Exercising isn’t just about having a fit and active body. As you grow older, your mind needs to stay active, or your brain may begin to deteriorate. Cognitive function will decline and can give way to memory loss, confusion, and problems such as dementia. Without good mental health, living independently may no longer be possible. Fortunately, there are steps you can take to keep your mind sharp into your golden years. Regularly doing brain exercises for seniors can be enjoyable, and most are easy to do almost anywhere.
Impact of Cognitive Decline
The Centers for Disease Control (CDC) estimates that 16 million individuals in the United States currently live with some type of cognitive impairment ranging from mild to severe. Those with mild impairment may have difficulty learning new concepts and remembering things but can still live independently. Those with moderate or severe impairment often live in a nursing home and can no longer read and write. Alzheimer’s is one form of severe dementia that results in a cognitive loss.

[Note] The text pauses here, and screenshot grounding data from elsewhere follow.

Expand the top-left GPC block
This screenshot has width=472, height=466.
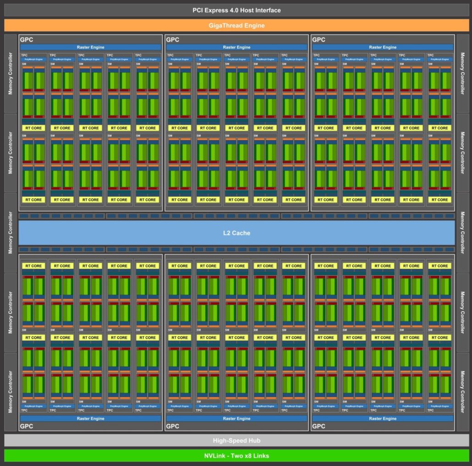[x=26, y=40]

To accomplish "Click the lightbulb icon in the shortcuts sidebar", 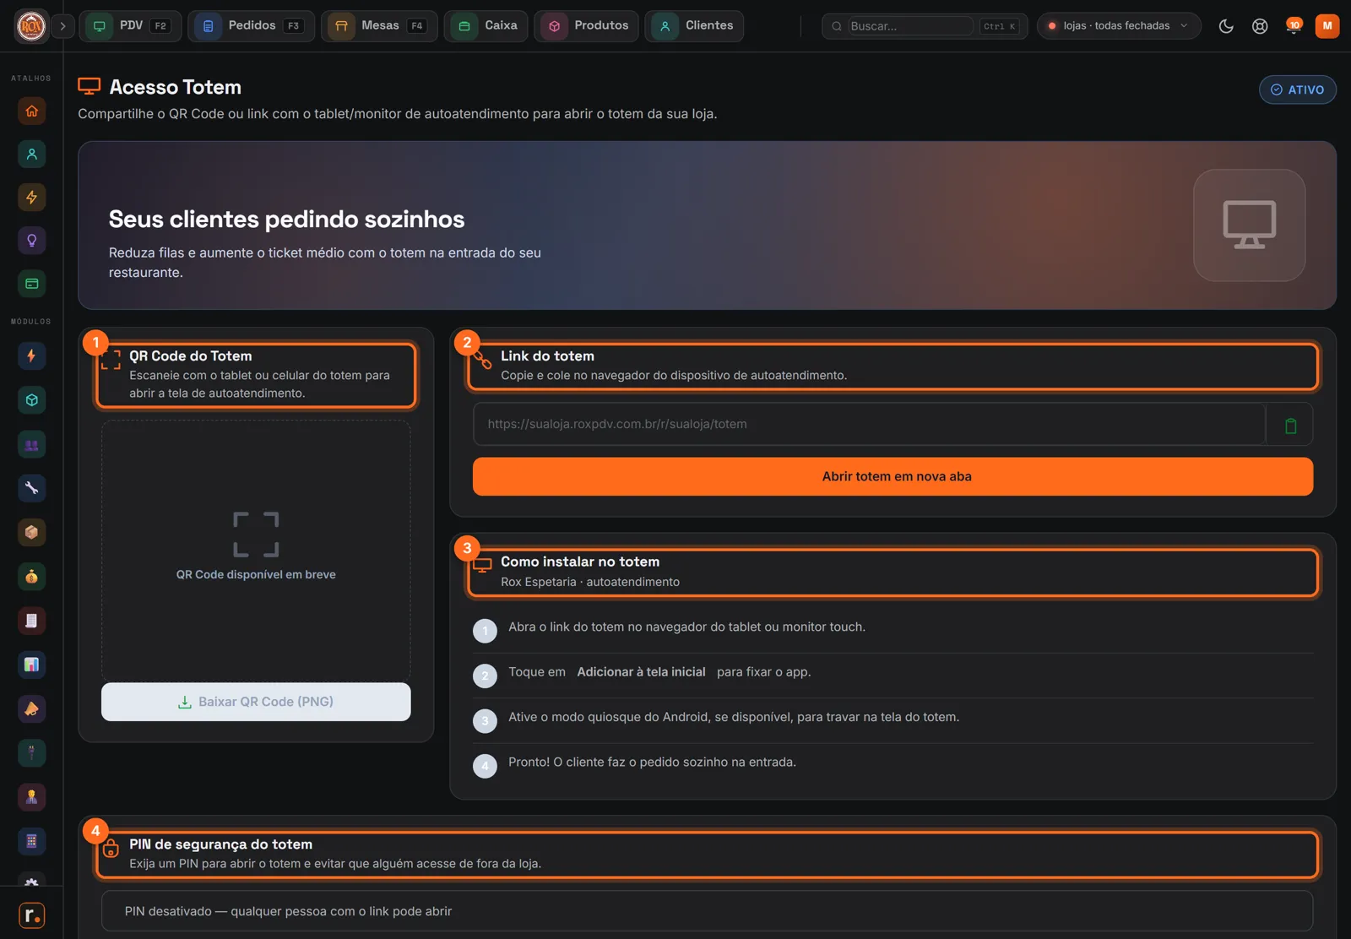I will coord(31,241).
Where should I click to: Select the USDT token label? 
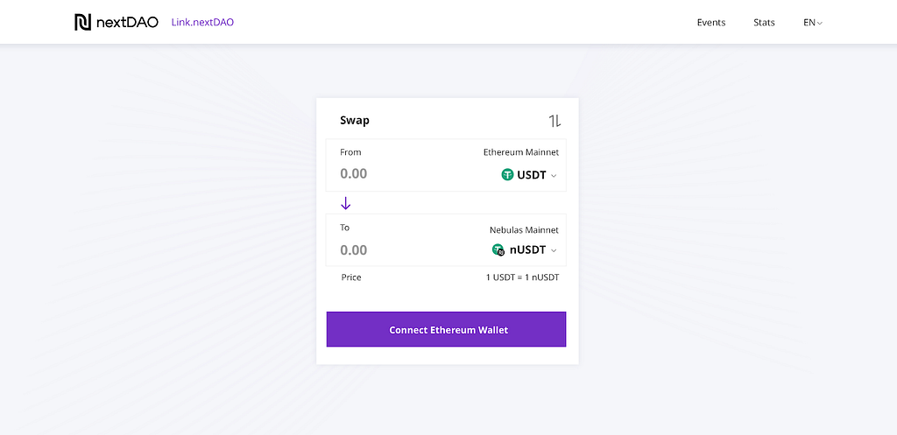531,175
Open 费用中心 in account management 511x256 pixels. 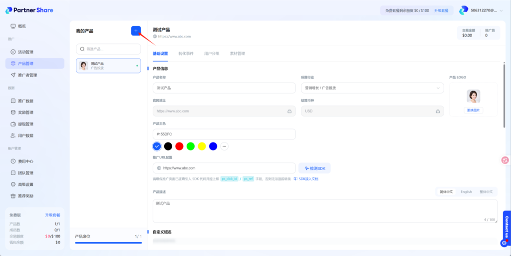point(25,162)
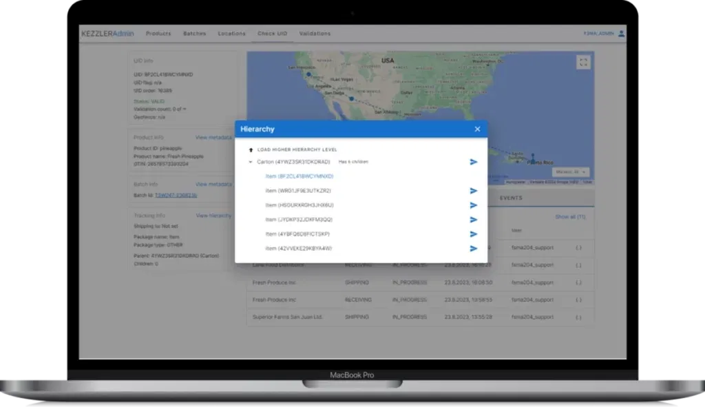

While brain exercises for seniors may not stop cognitive decline altogether, they will delay and slow its onset, potentially giving you years more independence.
Five Types of Brain Exercises for Maximum Benefit
There are endless varieties of brain exercises for seniors, but these generally fall into five main categories. Each of these categories addresses different types of cognitive skills. By choosing brain games or activities from each of these five categories, you will maximize your benefits.
Short-term memory is one of the first cognitive functions to go. This is why doctors often give older adults three words to remember at the beginning of a physical, then ask them to repeat those same words back at the end of the physical to test their memory. Brain exercises for seniors should always include some memory games.
How many times have you forgotten where you’ve put your keys or what someone’s name is? Games focused on short-term memory and recall focus on these types of thought processing. They are simple in structure but become more challenging as you move through the various levels. Some games ask you to look at the picture of a room for a period of time, then try to remember everything in the room once the image is covered. Games in which you try to remember where matching pictures are on a grid (like the old television game show “Concentration”) can also be found online.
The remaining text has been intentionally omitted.